The funny thing here is that the error is not coming up for the
createquerydef statement but for the transferspreadsheet statement. Also, I
opened up that temporary query after the code break and it only has about 20
fields defined, which is right on target and nowhere near the 255 field
limit.
 
P

Pete D.

Couple of things can hit this limit. If you create fields and delete they
will ghost in the table and cause this error. Compact and repair to fix
this problem. Also very complex query can cause this as in the sort process
access will make many extra fields in temp sort tables or in an update query
.. Simplify the query or break it into multi queries to reduce the single
query. This is a Microsoft Jet database engine internal limit of 255.
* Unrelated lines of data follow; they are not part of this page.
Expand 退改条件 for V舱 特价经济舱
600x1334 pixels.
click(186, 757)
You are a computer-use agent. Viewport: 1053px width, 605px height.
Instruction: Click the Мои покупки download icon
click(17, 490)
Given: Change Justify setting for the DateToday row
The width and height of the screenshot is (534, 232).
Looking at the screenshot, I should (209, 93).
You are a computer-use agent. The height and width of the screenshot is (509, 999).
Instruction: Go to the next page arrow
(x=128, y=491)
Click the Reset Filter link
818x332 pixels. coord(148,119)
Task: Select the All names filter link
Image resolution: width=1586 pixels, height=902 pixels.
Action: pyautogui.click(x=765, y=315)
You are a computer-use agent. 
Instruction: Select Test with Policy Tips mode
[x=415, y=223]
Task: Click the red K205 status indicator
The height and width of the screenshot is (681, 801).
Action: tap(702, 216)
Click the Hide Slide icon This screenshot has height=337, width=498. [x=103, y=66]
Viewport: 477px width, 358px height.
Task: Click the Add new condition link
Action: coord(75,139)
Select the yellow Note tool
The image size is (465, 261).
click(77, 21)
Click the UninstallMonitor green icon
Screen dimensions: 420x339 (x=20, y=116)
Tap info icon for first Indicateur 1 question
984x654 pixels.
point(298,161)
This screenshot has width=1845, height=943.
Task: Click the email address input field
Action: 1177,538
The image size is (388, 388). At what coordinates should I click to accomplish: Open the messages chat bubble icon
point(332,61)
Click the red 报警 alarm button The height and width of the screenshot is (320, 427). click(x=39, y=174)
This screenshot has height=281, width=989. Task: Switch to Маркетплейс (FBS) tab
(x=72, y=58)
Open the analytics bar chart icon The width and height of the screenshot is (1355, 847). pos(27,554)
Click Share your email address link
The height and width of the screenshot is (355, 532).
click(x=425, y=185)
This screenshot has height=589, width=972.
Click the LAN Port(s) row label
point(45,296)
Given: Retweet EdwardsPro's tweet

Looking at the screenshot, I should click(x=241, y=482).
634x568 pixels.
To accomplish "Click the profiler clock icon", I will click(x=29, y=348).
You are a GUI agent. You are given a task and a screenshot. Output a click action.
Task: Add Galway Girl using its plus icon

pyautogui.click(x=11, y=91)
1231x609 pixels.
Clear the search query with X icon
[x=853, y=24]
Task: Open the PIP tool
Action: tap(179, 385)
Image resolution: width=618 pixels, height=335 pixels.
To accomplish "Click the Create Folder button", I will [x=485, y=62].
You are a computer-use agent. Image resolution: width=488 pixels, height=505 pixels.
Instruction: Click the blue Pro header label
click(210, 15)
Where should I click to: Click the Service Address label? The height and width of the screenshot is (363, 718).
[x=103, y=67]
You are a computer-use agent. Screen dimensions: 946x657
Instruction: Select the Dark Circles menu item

http://support.microsoft.com/kb/199076
 
J

JString

Do you think that ghosting could be an issue even if the temporary query is
deleted after use and recreated when the code is run again?
 
P

Pete D.

Actually, in your case I think it is a complex query but as I didn't see
those I'm just guessing. Try breaking the one that crashes into a couple of
queries possibally writing it to a temp table and then do the next one off
that table.
 
A

a a r o n . k e m p f

I never have any problems with 'too many fields'.

Of course, back in 2000-- I was faced with legitimate normalized
databases that were several hundred columns wide.
So back in 2000; I took the leap up to SQL Server.

It was by far, the best decision I've ever made in my life.

-Aaron
 
J

JString

If only our IT guy felt the same. For some reason he wants me to stick with
the standard Jet engine.

Anyhow, I fixed the problem by adding some code that deletes any
pre-existing spreadsheets before re-exporting them. Looks like the problem
was on excel's end.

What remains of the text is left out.